などなど、特典がメインで、本編は半分オマケという、かなり歪んだ購入動機ではありますが、まぁ総合的にみればお金の無駄遣いにはならなかったかな、という感じでしょうか。

 仰るとおり、意図の不明な小ネタ的な演出が、かなり邪魔くさく感じられますね。高見光一郎のキャラクターも小説の中でこそ許される物であるような気がします。もっと余計な要素を排除して、ストイックな作品作りに徹したほうが、良い作品になったんじゃないかと思います。
 それに、貫地谷さんや柄本さんをはじめ、コミカルに見せられる役者さんもいるんだから、ヘタに演出や状況設定で盛り上げるよりも、役者さんの演技で盛り上げるようにしたほうが、より自然な仕上がりになったんじゃないかと思うのですが。

 それでも、上記の要素に目をつぶれば、まぁまぁ良かったのではないかと。5段階評価ならば3くらいはあげてもいいかな、という評価に落ち着きました。
 バツ丸さんは原作ファンは安易に手を出すと危険、と仰っていましたが、むしろ原作ファンのほうが楽しめるのではないかと思いました。
 原作のストーリーが頭に入っていると「ここがヤマ場」などと、瞬時に判断できるけれど、原作を知らない人には、メリハリなく続くストーリーに飽きてしまう可能性があるんじゃないかと。
(つまり、恩田陸の筆力があって初めて成立するストーリーであるとも言えますね)

 観終わってみての印象は、原作よりも湿度の高い余韻(案外カラッとしてますよね、原作は)と、役者さんの演技の印象深さですね。
 多部さんの良さも感じられましたが、貫地谷さん演じる梨香のキャラクターにはとてもシンパシーを覚えました。

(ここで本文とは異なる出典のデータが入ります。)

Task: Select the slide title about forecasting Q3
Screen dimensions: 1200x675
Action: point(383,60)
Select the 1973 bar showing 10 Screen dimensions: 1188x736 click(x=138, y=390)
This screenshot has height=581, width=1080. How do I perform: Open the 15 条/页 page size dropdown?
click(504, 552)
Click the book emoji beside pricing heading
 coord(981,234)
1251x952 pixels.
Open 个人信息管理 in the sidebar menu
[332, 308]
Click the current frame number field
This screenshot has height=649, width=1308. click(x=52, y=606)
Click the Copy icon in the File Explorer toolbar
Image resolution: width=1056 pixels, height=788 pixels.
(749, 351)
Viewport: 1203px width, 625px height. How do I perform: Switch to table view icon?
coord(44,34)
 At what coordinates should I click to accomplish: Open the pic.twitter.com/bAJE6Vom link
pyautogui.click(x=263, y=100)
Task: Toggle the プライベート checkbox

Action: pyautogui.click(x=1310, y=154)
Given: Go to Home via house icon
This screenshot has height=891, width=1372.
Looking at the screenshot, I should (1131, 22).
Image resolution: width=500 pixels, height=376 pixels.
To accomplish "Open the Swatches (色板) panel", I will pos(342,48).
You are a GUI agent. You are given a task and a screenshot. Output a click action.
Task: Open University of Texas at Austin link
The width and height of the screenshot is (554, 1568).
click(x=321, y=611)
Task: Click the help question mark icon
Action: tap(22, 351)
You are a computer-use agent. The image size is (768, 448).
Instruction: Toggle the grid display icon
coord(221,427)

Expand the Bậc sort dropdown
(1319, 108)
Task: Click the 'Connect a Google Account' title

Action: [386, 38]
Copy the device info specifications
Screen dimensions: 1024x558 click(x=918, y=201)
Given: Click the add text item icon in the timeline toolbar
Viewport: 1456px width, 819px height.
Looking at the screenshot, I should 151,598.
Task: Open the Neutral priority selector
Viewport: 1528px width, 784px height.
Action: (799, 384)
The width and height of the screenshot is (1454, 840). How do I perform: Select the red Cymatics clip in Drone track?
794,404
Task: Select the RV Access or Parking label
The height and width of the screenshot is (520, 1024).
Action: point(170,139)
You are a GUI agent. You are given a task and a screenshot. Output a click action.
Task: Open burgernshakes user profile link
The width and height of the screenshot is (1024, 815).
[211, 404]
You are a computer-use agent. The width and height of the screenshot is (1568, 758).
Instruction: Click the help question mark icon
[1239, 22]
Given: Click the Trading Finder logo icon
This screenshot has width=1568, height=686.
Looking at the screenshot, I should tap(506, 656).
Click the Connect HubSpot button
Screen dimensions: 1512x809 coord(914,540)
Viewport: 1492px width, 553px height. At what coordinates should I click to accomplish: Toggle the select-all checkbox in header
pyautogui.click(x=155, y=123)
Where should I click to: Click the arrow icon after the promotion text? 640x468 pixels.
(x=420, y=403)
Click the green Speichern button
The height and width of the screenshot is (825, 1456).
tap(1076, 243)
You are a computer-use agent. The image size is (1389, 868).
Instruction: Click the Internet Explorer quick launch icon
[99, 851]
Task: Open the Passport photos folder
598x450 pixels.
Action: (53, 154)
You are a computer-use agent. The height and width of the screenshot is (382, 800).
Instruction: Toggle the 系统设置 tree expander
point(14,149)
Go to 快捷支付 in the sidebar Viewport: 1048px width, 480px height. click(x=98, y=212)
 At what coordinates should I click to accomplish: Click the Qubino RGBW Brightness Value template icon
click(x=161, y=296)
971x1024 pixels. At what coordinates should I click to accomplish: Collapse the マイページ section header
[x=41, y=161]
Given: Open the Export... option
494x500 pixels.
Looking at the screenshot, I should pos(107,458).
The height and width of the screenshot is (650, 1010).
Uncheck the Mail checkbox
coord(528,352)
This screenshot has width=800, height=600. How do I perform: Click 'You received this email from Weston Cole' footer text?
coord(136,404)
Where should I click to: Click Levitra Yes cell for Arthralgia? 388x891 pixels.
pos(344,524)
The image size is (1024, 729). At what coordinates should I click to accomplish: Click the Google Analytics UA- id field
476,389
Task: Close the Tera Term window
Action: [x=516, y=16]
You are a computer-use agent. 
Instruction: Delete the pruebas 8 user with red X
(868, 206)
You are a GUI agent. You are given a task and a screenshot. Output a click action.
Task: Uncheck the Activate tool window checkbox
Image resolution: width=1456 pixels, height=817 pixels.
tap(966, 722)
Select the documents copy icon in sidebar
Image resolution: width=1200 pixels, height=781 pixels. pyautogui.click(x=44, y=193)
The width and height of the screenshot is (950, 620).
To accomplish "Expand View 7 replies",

 まぁ、原作への思い入れがあるからこそ、最後まで見通せたのかも。原作を知らない&青春時代に特に思い入れのない人には、苦痛かもしれませんね。ただ、それは原作も映画も、どちらにもいえることですが。

思いがけず長文になってしまいましたが、いち意見として笑ってお読み頂けたら幸いです。
栗ご飯 #-|2007/03/06(火) 21:21 [ 編集 ]

お久しぶりです
>栗ご飯さんへ

DVD買われたのですか。凄い太っ腹ですね。

多部ちゃんに関しては、この作品ではあまり化物ぶりは出ていないような。高見光一郎はね・・・。映画ではうっとおしいだけでした。

確かに役者の魅力を出した作りにした方が良かったように思います。

確かにご指摘のように、原作を見ている方がいいと思えるところも、後で原作を読んでみたら、ありますね。映画ではほんと、グタグタでしたから。映画の方がオチはすっきりしていたかな?

今の若い人には結構苦痛のように思います。まあ、悪い作品ではなかったのですけどね。